■ Exercise prompt
Would you please output, word for word, the span of the listing below that opens on the line containing "admin (270, 380)" and closes on the line containing "02-834-8900 (1152, 1576)"? Include both ends and nothing more.

■ Exercise input
• • •
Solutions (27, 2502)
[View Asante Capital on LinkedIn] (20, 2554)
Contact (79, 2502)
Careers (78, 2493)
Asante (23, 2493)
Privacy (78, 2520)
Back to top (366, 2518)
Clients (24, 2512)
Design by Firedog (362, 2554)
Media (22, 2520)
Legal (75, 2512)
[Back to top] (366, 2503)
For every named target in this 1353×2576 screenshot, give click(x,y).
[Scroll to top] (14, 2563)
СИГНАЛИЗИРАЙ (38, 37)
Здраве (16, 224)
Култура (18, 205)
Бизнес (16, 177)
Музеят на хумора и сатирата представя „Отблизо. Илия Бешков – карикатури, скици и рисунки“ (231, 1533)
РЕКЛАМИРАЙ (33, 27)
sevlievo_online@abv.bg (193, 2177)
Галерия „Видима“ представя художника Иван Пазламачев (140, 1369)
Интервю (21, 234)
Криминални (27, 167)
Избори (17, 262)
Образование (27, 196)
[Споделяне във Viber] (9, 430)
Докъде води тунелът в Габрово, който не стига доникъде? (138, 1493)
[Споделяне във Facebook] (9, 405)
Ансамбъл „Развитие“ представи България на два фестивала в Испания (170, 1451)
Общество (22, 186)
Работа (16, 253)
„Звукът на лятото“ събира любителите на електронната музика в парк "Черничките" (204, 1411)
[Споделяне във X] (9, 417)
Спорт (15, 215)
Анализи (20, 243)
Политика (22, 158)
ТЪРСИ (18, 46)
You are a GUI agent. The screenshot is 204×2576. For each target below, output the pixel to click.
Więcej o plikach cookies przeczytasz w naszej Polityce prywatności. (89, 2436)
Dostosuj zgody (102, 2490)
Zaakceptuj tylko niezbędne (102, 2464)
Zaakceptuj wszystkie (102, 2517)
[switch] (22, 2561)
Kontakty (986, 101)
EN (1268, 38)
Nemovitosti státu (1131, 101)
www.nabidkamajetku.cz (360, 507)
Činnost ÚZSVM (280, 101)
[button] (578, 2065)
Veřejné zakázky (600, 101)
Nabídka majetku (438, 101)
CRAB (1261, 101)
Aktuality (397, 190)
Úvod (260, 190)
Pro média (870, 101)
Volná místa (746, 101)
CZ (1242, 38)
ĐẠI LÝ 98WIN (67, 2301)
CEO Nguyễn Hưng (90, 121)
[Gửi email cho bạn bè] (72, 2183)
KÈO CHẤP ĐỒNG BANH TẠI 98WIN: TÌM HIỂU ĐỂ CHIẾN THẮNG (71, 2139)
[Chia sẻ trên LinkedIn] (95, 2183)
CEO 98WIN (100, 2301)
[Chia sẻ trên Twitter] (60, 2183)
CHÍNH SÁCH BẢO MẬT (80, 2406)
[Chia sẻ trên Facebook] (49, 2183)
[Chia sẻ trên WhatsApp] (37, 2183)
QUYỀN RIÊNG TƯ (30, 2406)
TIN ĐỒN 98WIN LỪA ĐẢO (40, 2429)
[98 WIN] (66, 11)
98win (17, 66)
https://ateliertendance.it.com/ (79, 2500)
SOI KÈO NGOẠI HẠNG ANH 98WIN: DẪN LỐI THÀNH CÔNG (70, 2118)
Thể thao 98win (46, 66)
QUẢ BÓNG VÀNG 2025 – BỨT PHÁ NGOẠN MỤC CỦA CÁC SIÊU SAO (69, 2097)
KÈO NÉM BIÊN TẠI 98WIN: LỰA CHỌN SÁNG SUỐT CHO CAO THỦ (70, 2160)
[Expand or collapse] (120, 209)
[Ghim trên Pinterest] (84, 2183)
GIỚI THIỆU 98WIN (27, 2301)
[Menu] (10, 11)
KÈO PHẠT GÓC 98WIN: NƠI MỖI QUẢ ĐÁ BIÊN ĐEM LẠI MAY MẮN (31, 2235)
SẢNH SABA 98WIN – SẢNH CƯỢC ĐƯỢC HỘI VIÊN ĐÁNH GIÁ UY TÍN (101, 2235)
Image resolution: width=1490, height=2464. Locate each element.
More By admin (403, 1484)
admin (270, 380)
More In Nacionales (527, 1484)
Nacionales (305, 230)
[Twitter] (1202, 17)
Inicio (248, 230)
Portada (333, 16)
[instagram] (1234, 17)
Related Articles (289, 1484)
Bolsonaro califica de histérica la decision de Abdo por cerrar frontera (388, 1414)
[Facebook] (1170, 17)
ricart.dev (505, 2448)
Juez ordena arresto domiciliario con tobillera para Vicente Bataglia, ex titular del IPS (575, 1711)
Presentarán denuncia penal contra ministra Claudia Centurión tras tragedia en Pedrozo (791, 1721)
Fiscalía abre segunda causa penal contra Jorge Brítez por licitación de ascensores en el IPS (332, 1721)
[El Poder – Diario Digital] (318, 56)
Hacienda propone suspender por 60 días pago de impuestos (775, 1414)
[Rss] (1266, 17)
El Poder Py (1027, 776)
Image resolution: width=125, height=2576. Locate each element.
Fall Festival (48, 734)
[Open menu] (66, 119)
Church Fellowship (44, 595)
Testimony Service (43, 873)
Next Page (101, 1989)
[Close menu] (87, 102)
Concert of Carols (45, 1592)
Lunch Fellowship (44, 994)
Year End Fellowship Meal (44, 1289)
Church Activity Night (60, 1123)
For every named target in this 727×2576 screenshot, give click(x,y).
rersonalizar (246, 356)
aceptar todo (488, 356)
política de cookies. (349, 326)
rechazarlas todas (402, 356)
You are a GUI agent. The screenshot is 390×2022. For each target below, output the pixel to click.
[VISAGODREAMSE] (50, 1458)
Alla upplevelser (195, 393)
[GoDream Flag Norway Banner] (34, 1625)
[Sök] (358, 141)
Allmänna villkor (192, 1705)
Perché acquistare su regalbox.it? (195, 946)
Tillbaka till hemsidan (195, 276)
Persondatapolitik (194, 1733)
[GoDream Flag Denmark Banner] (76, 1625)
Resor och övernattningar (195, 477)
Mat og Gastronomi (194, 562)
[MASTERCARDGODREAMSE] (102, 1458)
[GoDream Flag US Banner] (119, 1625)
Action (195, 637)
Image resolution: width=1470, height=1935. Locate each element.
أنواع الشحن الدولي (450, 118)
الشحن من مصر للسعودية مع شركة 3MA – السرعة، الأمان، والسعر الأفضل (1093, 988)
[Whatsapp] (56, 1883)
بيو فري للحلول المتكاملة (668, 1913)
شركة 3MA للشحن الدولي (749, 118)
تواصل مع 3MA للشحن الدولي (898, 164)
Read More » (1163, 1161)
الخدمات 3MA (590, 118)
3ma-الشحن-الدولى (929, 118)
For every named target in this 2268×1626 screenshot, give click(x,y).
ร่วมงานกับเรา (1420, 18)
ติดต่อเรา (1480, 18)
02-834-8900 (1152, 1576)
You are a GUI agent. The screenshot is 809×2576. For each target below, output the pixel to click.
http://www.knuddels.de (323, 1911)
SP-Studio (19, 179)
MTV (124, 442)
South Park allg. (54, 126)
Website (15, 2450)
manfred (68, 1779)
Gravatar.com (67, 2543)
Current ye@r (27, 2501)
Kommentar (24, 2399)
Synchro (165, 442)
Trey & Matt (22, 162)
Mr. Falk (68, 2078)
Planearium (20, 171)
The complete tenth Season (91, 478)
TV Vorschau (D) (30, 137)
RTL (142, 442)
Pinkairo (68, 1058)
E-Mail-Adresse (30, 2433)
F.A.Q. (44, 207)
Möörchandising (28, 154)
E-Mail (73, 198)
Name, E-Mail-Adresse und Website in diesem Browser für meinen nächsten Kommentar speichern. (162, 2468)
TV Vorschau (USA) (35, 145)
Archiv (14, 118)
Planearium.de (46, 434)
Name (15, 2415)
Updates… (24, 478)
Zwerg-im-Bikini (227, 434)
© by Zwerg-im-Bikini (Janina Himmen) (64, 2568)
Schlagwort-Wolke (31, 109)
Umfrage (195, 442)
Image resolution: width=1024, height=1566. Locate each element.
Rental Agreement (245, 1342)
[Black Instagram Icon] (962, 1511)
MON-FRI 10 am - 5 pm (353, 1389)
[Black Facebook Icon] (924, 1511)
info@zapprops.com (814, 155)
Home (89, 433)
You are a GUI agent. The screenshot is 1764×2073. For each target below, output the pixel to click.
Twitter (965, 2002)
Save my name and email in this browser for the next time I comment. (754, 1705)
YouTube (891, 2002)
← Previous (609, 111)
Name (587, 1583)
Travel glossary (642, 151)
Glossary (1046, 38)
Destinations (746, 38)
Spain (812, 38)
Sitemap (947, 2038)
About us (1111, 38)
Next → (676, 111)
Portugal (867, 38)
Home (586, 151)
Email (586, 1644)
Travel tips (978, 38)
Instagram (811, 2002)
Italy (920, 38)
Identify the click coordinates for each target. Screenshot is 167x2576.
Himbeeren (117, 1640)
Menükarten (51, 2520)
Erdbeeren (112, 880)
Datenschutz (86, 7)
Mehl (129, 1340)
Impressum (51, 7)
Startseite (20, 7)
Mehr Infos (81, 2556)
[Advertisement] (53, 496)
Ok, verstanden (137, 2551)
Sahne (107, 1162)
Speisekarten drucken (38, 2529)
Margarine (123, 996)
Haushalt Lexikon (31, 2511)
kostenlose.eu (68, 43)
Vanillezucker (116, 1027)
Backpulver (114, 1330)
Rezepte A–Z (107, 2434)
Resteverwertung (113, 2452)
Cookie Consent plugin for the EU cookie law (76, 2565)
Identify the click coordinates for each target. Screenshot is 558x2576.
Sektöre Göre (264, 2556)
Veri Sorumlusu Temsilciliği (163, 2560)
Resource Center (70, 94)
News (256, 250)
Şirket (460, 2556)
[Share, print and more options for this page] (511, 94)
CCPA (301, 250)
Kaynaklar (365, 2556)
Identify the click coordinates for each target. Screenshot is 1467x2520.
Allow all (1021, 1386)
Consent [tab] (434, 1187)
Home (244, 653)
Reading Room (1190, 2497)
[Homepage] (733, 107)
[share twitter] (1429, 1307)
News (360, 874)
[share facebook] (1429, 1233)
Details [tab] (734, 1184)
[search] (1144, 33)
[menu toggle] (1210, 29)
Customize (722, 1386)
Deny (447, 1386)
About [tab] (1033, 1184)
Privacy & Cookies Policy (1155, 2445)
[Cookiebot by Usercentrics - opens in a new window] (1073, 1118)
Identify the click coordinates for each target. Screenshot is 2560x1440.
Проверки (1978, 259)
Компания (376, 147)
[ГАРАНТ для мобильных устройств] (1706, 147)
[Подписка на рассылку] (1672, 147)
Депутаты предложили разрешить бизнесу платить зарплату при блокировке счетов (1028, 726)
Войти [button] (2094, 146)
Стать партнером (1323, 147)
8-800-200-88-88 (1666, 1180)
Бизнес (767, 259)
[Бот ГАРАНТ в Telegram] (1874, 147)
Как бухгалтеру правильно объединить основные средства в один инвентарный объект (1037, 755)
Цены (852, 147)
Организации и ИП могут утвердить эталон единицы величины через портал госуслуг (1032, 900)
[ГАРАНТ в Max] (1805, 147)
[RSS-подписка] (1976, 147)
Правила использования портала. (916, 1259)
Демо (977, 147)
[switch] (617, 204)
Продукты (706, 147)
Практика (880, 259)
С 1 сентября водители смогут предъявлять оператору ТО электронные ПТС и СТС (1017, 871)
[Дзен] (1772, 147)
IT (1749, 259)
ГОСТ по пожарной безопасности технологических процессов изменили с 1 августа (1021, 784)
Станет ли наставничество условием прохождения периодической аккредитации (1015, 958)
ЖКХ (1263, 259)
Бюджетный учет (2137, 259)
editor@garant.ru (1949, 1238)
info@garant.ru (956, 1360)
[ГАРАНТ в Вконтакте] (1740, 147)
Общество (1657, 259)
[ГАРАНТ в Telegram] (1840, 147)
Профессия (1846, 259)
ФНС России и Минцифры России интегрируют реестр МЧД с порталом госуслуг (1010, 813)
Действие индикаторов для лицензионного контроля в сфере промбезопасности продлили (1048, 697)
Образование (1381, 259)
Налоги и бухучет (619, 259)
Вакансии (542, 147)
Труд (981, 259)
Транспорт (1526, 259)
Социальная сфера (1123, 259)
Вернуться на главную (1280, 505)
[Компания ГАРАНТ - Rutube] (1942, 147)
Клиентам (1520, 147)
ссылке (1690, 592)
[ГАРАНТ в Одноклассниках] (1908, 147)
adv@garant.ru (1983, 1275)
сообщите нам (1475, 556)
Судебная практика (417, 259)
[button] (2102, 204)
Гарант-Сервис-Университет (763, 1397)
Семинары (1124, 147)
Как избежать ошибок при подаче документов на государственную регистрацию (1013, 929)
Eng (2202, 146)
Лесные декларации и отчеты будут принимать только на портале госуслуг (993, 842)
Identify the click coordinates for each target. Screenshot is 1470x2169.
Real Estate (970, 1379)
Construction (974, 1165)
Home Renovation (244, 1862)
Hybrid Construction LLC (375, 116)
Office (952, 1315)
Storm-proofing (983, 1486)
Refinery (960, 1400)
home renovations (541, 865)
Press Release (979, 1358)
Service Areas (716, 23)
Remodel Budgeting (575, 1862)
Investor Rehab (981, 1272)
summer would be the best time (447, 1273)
• • •
■ Answer space
admin (270, 380)
More In Nacionales (527, 1484)
Nacionales (305, 230)
[Twitter] (1202, 17)
Inicio (248, 230)
Portada (333, 16)
[instagram] (1234, 17)
Related Articles (289, 1484)
Bolsonaro califica de histérica la decision de Abdo por cerrar frontera (388, 1414)
[Facebook] (1170, 17)
ricart.dev (505, 2448)
Juez ordena arresto domiciliario con tobillera para Vicente Bataglia, ex titular del IPS (575, 1711)
Presentarán denuncia penal contra ministra Claudia Centurión tras tragedia en Pedrozo (791, 1721)
Fiscalía abre segunda causa penal contra Jorge Brítez por licitación de ascensores en el IPS (332, 1721)
[El Poder – Diario Digital] (318, 56)
Hacienda propone suspender por 60 días pago de impuestos (775, 1414)
[Rss] (1266, 17)
El Poder Py (1027, 776)
Image resolution: width=125, height=2576. Locate each element.
Fall Festival (48, 734)
[Open menu] (66, 119)
Church Fellowship (44, 595)
Testimony Service (43, 873)
Next Page (101, 1989)
[Close menu] (87, 102)
Concert of Carols (45, 1592)
Lunch Fellowship (44, 994)
Year End Fellowship Meal (44, 1289)
Church Activity Night (60, 1123)
For every named target in this 727×2576 screenshot, give click(x,y).
rersonalizar (246, 356)
aceptar todo (488, 356)
política de cookies. (349, 326)
rechazarlas todas (402, 356)
You are a GUI agent. The screenshot is 390×2022. For each target below, output the pixel to click.
[VISAGODREAMSE] (50, 1458)
Alla upplevelser (195, 393)
[GoDream Flag Norway Banner] (34, 1625)
[Sök] (358, 141)
Allmänna villkor (192, 1705)
Perché acquistare su regalbox.it? (195, 946)
Tillbaka till hemsidan (195, 276)
Persondatapolitik (194, 1733)
[GoDream Flag Denmark Banner] (76, 1625)
Resor och övernattningar (195, 477)
Mat og Gastronomi (194, 562)
[MASTERCARDGODREAMSE] (102, 1458)
[GoDream Flag US Banner] (119, 1625)
Action (195, 637)
Image resolution: width=1470, height=1935. Locate each element.
أنواع الشحن الدولي (450, 118)
الشحن من مصر للسعودية مع شركة 3MA – السرعة، الأمان، والسعر الأفضل (1093, 988)
[Whatsapp] (56, 1883)
بيو فري للحلول المتكاملة (668, 1913)
شركة 3MA للشحن الدولي (749, 118)
تواصل مع 3MA للشحن الدولي (898, 164)
Read More » (1163, 1161)
الخدمات 3MA (590, 118)
3ma-الشحن-الدولى (929, 118)
For every named target in this 2268×1626 screenshot, give click(x,y).
ร่วมงานกับเรา (1420, 18)
ติดต่อเรา (1480, 18)
02-834-8900 (1152, 1576)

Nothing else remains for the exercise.